The whole contract must be considered when interpreting any word, phrase, clause, or part within it (or within a set of connected contractually binding documents).[75]When seeking to interpret written contracts, a party cannot adduce, without his opponent’s permission, the parties’ prior negotiations.[76]But this evidential bar does not apply if:[77](a) an application is made for the equitable remedy of rectification (see text below); or (b) a mutual understanding can be substantiated on the basis of estoppel by convention, that is, a consensual understanding manifested in their interactive dealings; or (c) the parties (or a group or sect of which they are members) habitually use the relevant word or phrase in an unusual manner. Furthermore, awritten contract should not be construed by reference to the parties’ conduct which has occurred subsequent to the contract’s formation,[78]unless the evidence shows (a) that the parties had specifically agreed to vary or discharge the agreement;[79]or (b) there has been a waiver;[80]or (c) the doctrine of estoppelby conventionhas arisen on these facts. But the parties can produce evidence of the transaction’s background in order to illuminate the text, provided this background material was available to the parties at the time of formation.[81]

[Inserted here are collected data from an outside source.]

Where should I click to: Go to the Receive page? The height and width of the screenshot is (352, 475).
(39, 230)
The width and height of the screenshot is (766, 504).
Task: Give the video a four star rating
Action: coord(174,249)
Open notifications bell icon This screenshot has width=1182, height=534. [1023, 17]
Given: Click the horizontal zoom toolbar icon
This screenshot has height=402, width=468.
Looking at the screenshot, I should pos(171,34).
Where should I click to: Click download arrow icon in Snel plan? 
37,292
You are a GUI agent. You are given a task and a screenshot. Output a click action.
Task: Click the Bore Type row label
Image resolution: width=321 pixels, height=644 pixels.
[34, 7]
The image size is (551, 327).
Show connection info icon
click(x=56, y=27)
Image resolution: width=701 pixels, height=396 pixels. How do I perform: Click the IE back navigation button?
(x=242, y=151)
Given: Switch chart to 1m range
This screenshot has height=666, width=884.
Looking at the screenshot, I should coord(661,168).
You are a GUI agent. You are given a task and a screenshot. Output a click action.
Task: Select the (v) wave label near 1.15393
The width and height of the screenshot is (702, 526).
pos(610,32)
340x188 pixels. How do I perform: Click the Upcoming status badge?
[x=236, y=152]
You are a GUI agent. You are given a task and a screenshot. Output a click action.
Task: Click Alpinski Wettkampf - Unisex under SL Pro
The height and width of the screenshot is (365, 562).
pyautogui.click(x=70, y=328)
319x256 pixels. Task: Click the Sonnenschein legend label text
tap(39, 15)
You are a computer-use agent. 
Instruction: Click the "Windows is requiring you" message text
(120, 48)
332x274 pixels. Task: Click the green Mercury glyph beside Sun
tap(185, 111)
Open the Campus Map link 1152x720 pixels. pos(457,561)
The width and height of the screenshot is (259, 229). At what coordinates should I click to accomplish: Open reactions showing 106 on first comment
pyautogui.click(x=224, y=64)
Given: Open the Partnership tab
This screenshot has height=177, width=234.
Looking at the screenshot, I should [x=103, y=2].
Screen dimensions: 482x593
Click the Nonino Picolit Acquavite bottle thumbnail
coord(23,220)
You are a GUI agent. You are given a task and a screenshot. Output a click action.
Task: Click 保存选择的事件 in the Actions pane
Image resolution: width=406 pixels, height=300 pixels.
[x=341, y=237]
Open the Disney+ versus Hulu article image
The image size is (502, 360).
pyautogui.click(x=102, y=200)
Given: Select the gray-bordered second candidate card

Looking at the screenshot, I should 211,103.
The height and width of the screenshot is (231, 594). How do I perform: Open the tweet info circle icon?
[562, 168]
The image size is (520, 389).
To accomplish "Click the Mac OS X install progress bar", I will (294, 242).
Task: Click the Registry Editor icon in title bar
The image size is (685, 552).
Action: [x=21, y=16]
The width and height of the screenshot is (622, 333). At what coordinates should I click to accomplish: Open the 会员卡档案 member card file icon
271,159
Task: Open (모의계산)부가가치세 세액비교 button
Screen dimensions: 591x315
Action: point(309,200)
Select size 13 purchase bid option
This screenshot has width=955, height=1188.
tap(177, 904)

The tribunal must adopt an interpretation which applies the contractual text to the relevant changed circumstances in a manner consistent with the objective purposes and values expressed in that document, or implicit within it.[82]However, the tribunal will not apply the original language to new events if it is obvious that, at the time of the original agreement, the parties could not possibly have contemplated such a drastic alteration of circumstances.[83]

Rectification

Common intention rectification.[84]Rectification is available if the tribunal is satisfied that the text of the parties’ final agreement fails to reflect the objectively agreed and most recent version of the pre-formation text, that is, the version which the parties had intended to adopt as their final agreement. The preconditions for common intention rectification are: (a) the parties had a common intention at the time of formation; (b) the existence and content of that common intention will be established objectively; (c) the relevant common intention subsisted without alteration at the moment of formation; and (d) by mistake, the written contract did not accurately and fully reflect that common intention. Reduced to essentials the doctrine thus turns on (a) an accidental mismatch between the concluded text and (b) the parties’ final version, intended to be adopted, objectively manifested. 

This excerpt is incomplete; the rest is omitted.